Start of SOURCE MATERIAL

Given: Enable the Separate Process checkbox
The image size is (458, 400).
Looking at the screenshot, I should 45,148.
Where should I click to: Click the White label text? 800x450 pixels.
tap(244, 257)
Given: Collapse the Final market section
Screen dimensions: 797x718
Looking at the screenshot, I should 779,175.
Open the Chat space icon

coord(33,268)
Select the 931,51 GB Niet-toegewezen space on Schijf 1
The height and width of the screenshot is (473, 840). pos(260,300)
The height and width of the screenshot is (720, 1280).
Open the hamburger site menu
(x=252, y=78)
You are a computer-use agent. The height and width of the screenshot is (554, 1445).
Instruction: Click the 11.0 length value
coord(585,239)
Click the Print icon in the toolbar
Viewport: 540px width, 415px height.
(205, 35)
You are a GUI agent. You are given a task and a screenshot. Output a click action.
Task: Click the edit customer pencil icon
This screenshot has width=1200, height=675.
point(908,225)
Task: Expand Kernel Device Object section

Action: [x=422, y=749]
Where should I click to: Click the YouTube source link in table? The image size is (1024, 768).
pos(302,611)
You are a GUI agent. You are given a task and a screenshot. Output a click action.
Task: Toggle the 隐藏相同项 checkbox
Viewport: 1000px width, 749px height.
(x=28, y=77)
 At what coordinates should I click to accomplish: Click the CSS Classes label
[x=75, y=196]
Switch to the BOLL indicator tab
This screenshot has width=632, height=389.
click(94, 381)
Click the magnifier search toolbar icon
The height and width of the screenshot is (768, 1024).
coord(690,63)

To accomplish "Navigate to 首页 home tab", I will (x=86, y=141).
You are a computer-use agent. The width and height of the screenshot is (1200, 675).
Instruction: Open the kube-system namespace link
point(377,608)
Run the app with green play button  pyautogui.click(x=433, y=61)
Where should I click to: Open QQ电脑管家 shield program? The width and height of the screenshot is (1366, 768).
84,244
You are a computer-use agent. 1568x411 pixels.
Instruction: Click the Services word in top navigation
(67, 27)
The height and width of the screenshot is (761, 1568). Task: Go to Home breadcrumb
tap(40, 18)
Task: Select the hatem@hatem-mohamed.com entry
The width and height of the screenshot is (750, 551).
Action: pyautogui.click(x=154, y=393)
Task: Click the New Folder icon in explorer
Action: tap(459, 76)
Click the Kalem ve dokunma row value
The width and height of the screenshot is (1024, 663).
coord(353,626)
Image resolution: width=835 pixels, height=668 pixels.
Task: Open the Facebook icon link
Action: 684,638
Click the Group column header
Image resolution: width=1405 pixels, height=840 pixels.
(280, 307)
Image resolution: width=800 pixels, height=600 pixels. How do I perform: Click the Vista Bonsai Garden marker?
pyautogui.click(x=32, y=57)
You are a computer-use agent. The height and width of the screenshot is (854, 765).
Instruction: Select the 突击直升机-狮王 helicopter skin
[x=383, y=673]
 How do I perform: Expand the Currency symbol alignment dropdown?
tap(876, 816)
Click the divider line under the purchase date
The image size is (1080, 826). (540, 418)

End of SOURCE MATERIAL

◆ **EXERCISE AIM**: Would you set down the full listing exactly as it reads?

◆ **SOLUTION TO THIS TASK**:
Given: Enable the Separate Process checkbox
The image size is (458, 400).
Looking at the screenshot, I should 45,148.
Where should I click to: Click the White label text? 800x450 pixels.
tap(244, 257)
Given: Collapse the Final market section
Screen dimensions: 797x718
Looking at the screenshot, I should 779,175.
Open the Chat space icon

coord(33,268)
Select the 931,51 GB Niet-toegewezen space on Schijf 1
The height and width of the screenshot is (473, 840). pos(260,300)
The height and width of the screenshot is (720, 1280).
Open the hamburger site menu
(x=252, y=78)
You are a computer-use agent. The height and width of the screenshot is (554, 1445).
Instruction: Click the 11.0 length value
coord(585,239)
Click the Print icon in the toolbar
Viewport: 540px width, 415px height.
(205, 35)
You are a GUI agent. You are given a task and a screenshot. Output a click action.
Task: Click the edit customer pencil icon
This screenshot has width=1200, height=675.
point(908,225)
Task: Expand Kernel Device Object section

Action: [x=422, y=749]
Where should I click to: Click the YouTube source link in table? The image size is (1024, 768).
pos(302,611)
You are a GUI agent. You are given a task and a screenshot. Output a click action.
Task: Toggle the 隐藏相同项 checkbox
Viewport: 1000px width, 749px height.
(x=28, y=77)
 At what coordinates should I click to accomplish: Click the CSS Classes label
[x=75, y=196]
Switch to the BOLL indicator tab
This screenshot has width=632, height=389.
click(94, 381)
Click the magnifier search toolbar icon
The height and width of the screenshot is (768, 1024).
coord(690,63)

To accomplish "Navigate to 首页 home tab", I will (x=86, y=141).
You are a computer-use agent. The width and height of the screenshot is (1200, 675).
Instruction: Open the kube-system namespace link
point(377,608)
Run the app with green play button  pyautogui.click(x=433, y=61)
Where should I click to: Open QQ电脑管家 shield program? The width and height of the screenshot is (1366, 768).
84,244
You are a computer-use agent. 1568x411 pixels.
Instruction: Click the Services word in top navigation
(67, 27)
The height and width of the screenshot is (761, 1568). Task: Go to Home breadcrumb
tap(40, 18)
Task: Select the hatem@hatem-mohamed.com entry
The width and height of the screenshot is (750, 551).
Action: pyautogui.click(x=154, y=393)
Task: Click the New Folder icon in explorer
Action: tap(459, 76)
Click the Kalem ve dokunma row value
The width and height of the screenshot is (1024, 663).
coord(353,626)
Image resolution: width=835 pixels, height=668 pixels.
Task: Open the Facebook icon link
Action: 684,638
Click the Group column header
Image resolution: width=1405 pixels, height=840 pixels.
(280, 307)
Image resolution: width=800 pixels, height=600 pixels. How do I perform: Click the Vista Bonsai Garden marker?
pyautogui.click(x=32, y=57)
You are a computer-use agent. The height and width of the screenshot is (854, 765).
Instruction: Select the 突击直升机-狮王 helicopter skin
[x=383, y=673]
 How do I perform: Expand the Currency symbol alignment dropdown?
tap(876, 816)
Click the divider line under the purchase date
The image size is (1080, 826). (540, 418)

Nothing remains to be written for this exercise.